Items from a data source:

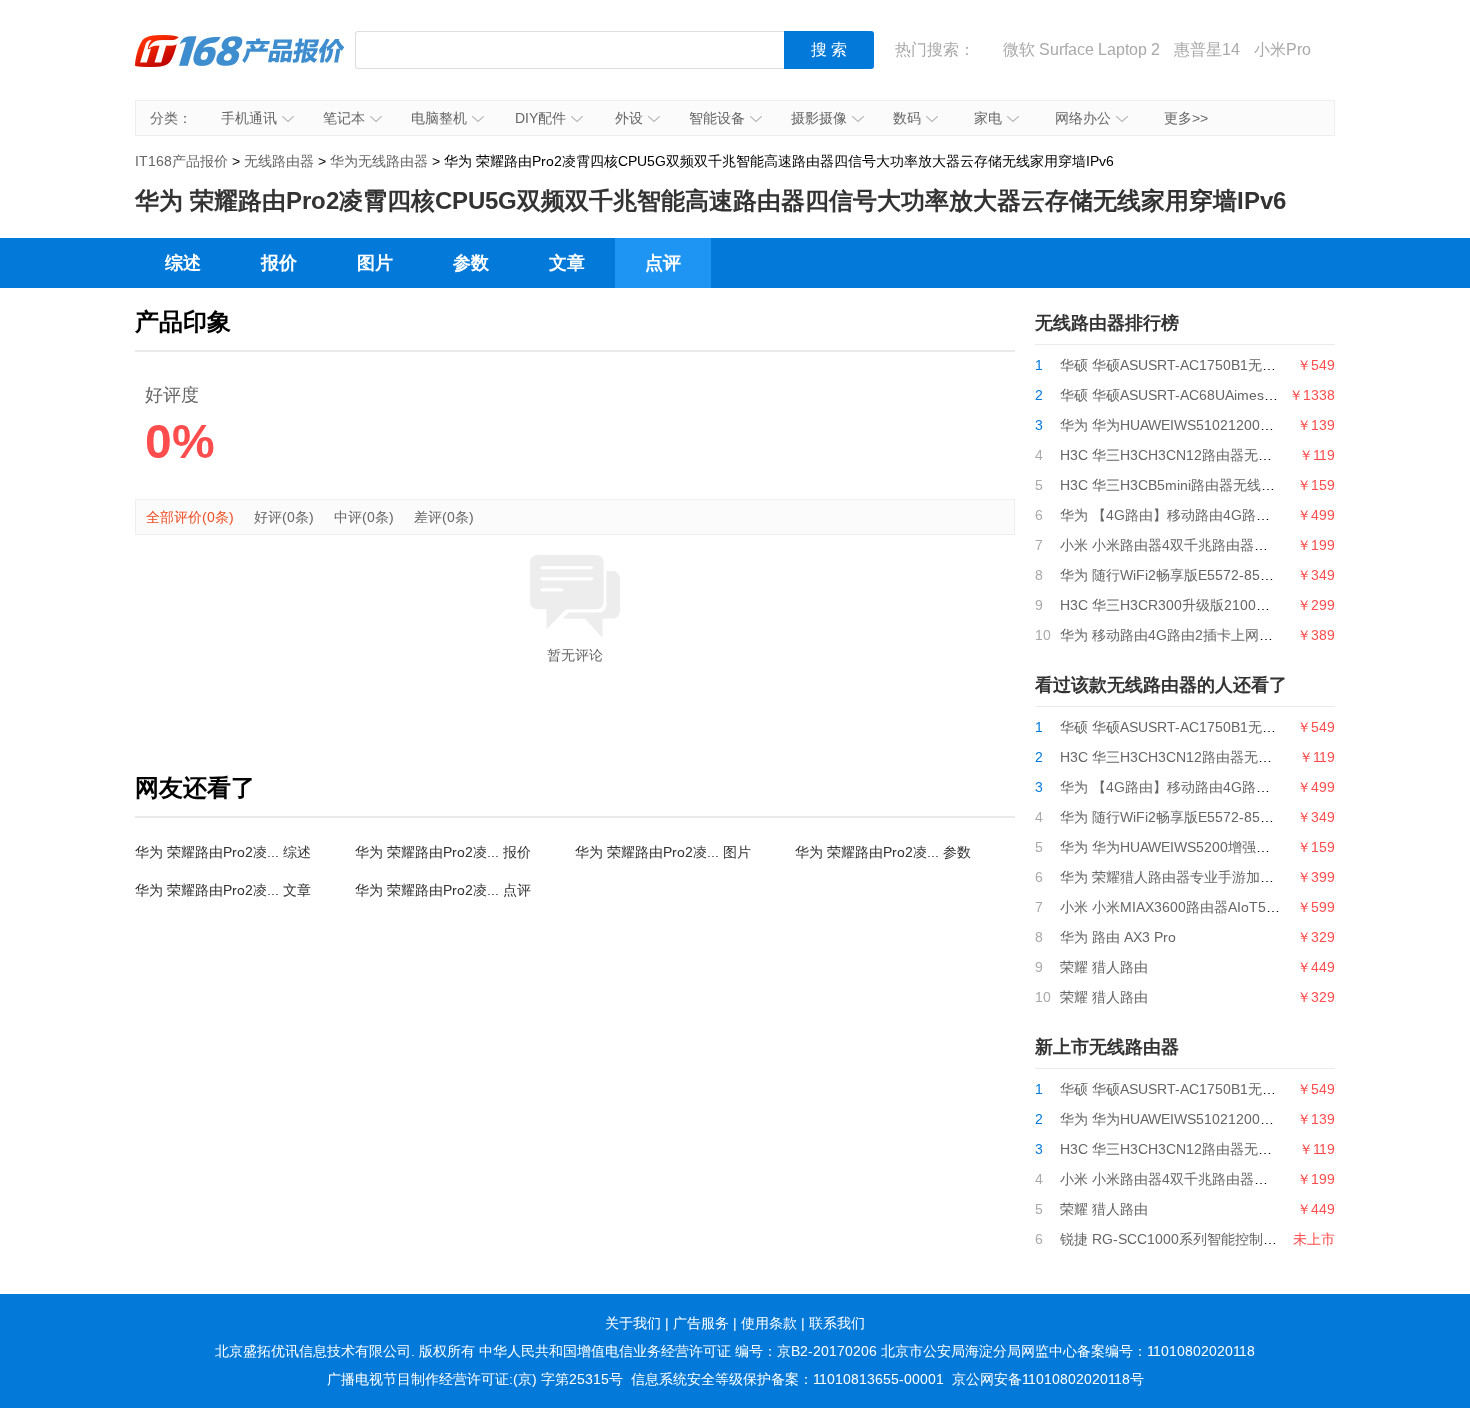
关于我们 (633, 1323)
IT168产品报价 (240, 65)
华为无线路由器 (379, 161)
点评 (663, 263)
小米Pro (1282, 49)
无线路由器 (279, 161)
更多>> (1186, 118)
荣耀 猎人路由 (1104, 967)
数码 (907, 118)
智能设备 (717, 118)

* * *

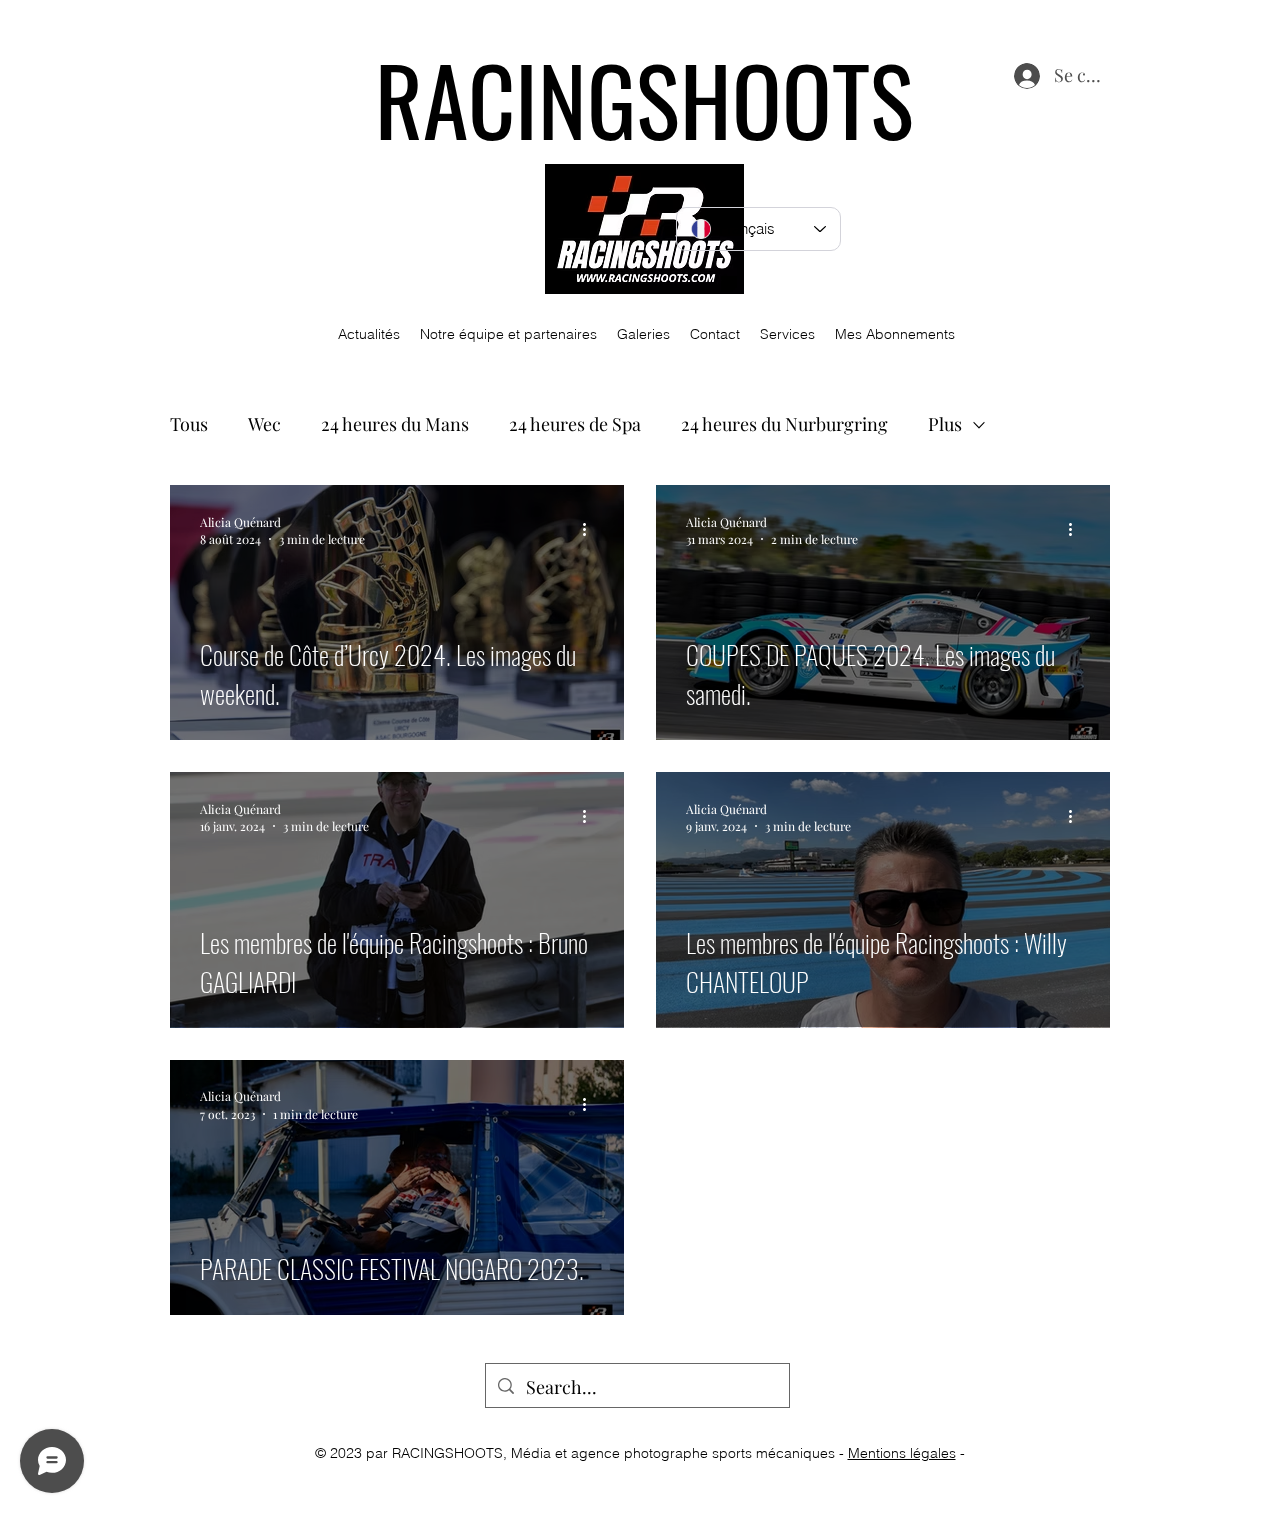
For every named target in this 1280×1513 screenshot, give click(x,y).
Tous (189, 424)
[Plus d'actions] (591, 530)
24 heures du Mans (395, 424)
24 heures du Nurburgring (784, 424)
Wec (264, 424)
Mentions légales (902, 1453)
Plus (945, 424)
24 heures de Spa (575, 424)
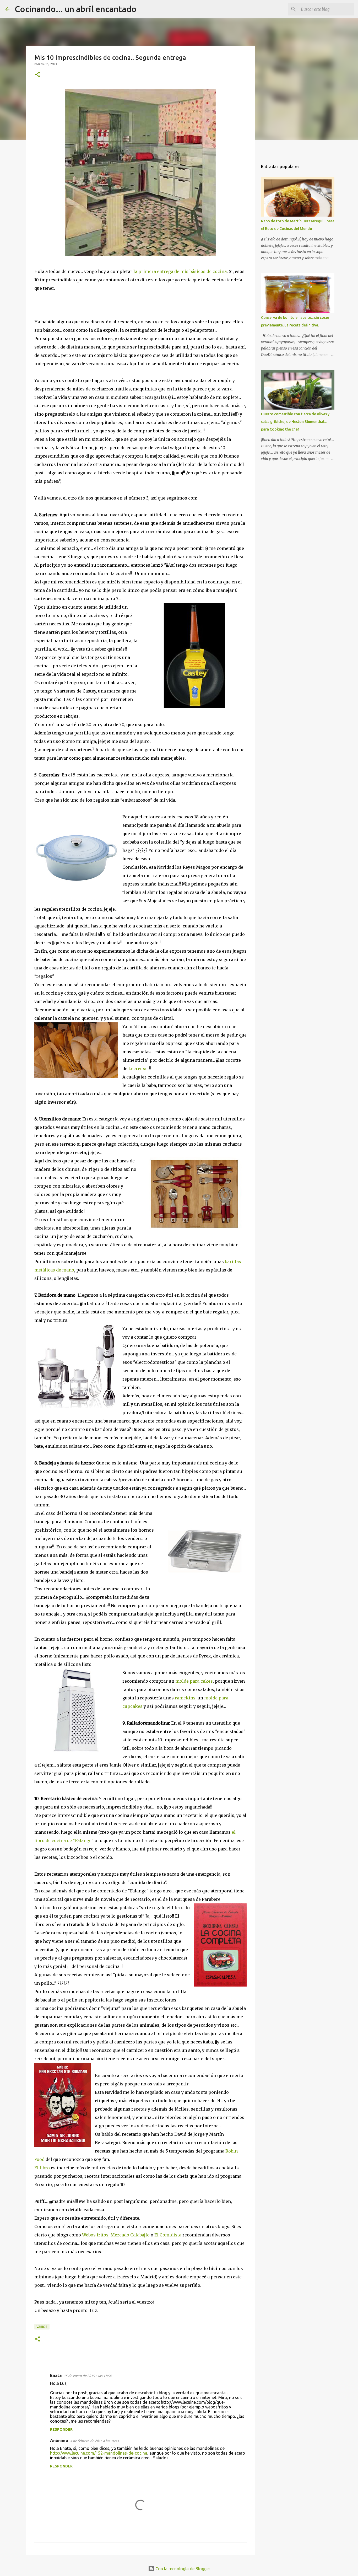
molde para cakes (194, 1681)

* * *

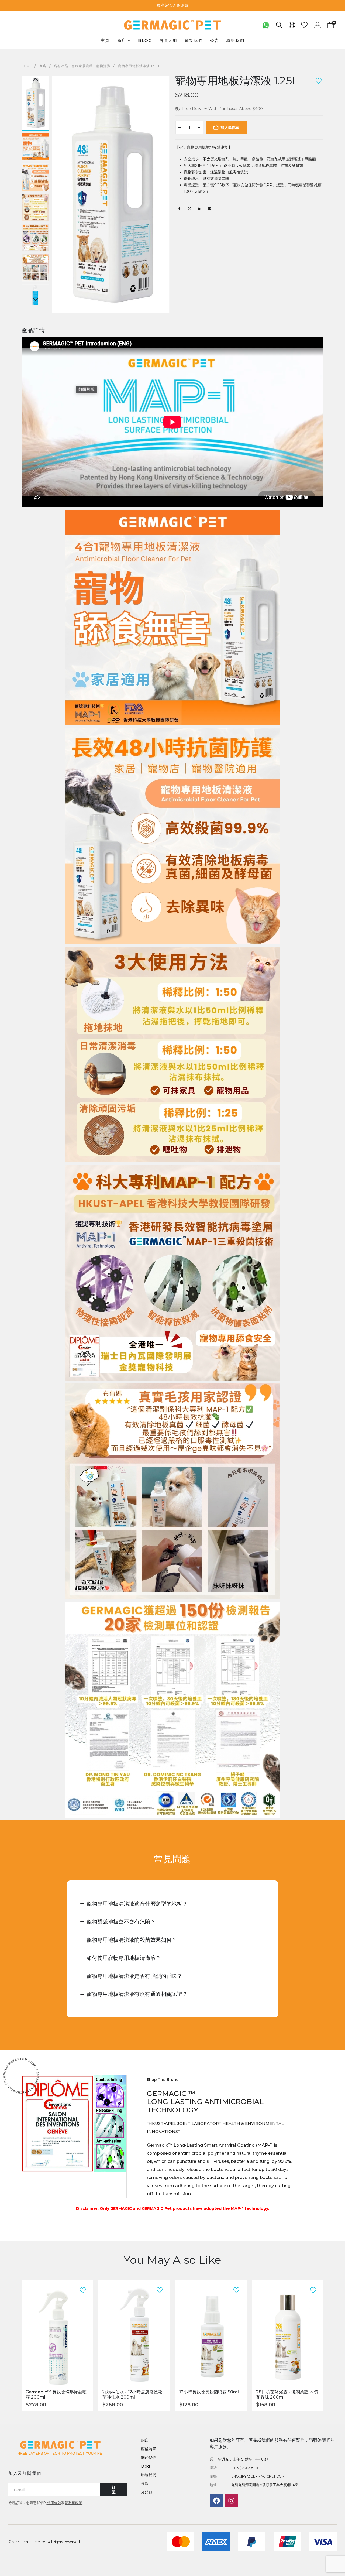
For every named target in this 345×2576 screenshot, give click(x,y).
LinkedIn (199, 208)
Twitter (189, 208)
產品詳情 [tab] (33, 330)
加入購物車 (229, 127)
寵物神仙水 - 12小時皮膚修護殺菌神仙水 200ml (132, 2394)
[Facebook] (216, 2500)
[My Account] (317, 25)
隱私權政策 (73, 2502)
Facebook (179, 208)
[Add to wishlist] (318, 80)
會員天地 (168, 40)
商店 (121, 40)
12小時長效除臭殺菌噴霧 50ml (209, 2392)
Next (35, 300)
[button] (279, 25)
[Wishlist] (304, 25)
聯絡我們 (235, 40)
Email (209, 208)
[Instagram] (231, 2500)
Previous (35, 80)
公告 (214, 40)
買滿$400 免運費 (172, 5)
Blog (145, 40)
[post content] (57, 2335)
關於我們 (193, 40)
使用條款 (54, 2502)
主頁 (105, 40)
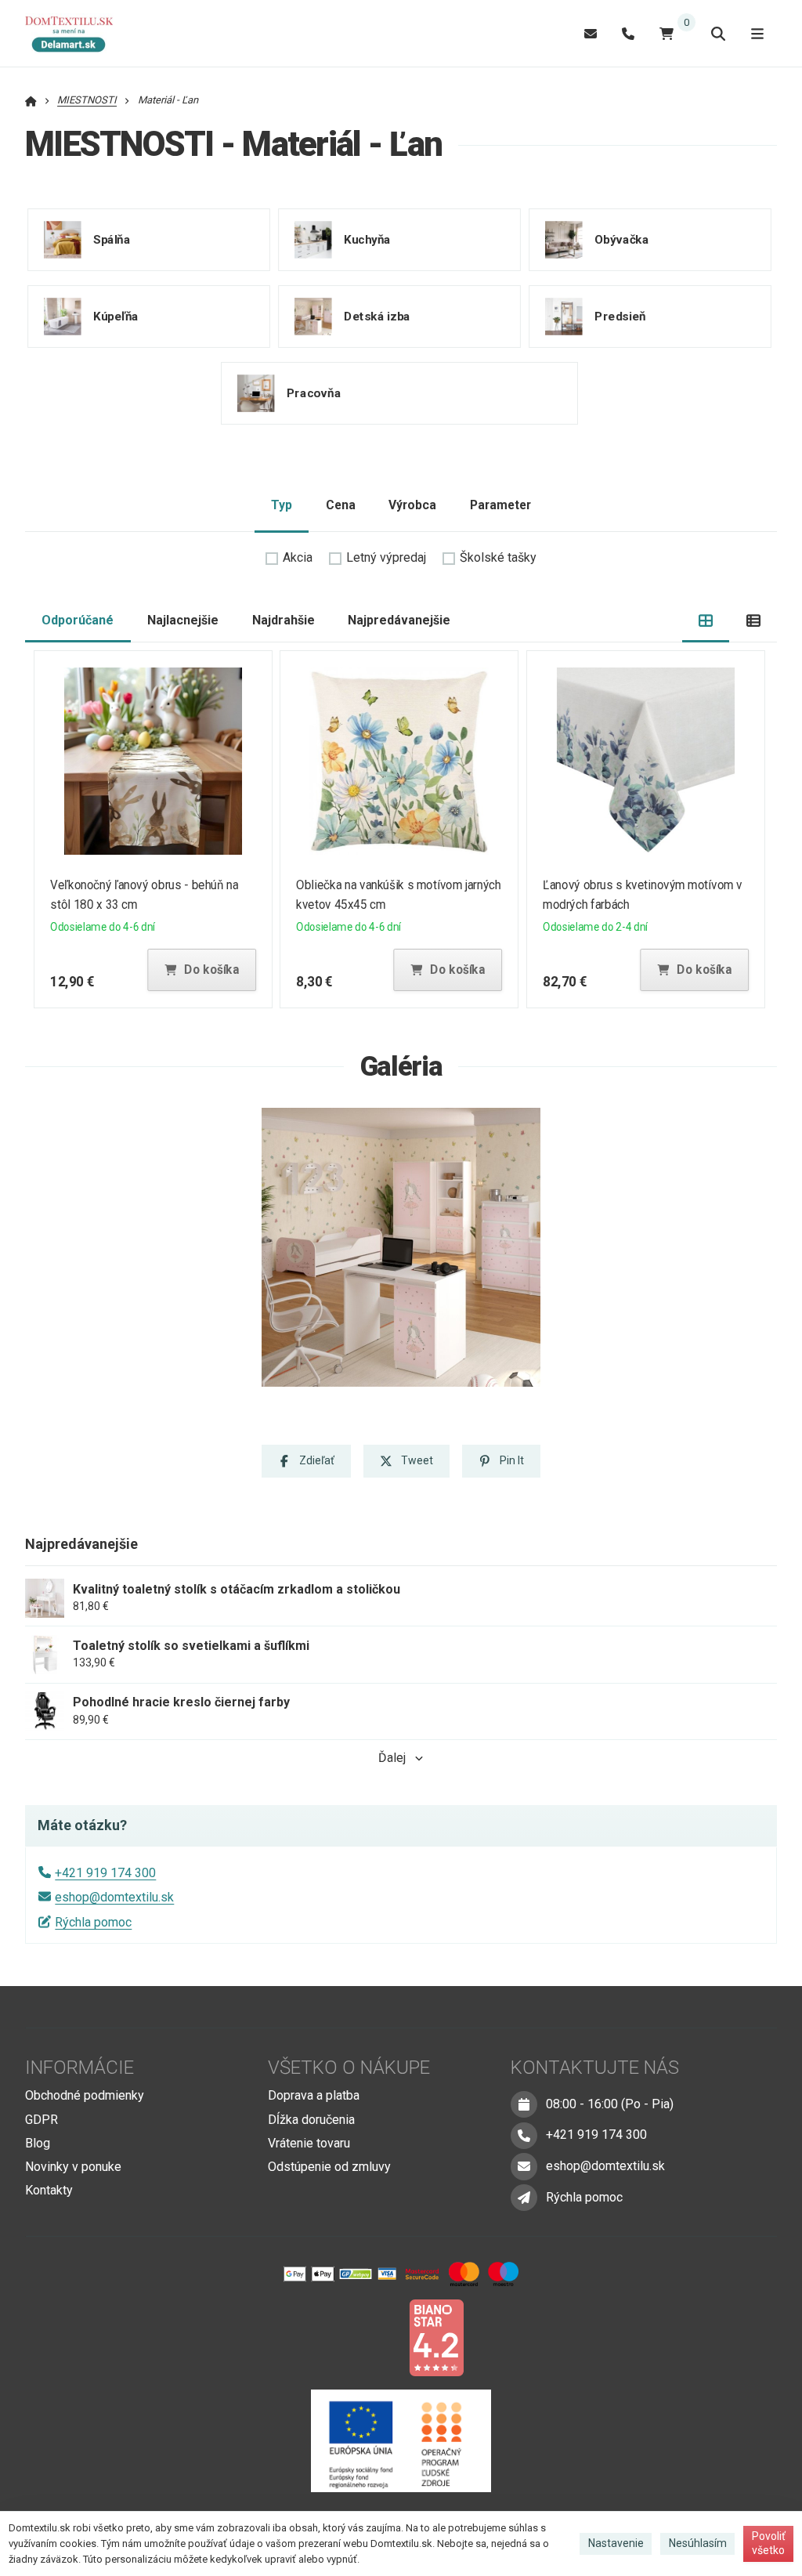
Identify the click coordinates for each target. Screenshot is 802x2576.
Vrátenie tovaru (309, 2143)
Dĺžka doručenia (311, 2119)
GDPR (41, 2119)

Required action:
Look through the entries above; find each line with the word "named" and copy it.

Result of the task:
For every named target in this 1280×1513 screenshot, give click(x,y).
For every named target in this 345×2576 screenshot, give click(x,y).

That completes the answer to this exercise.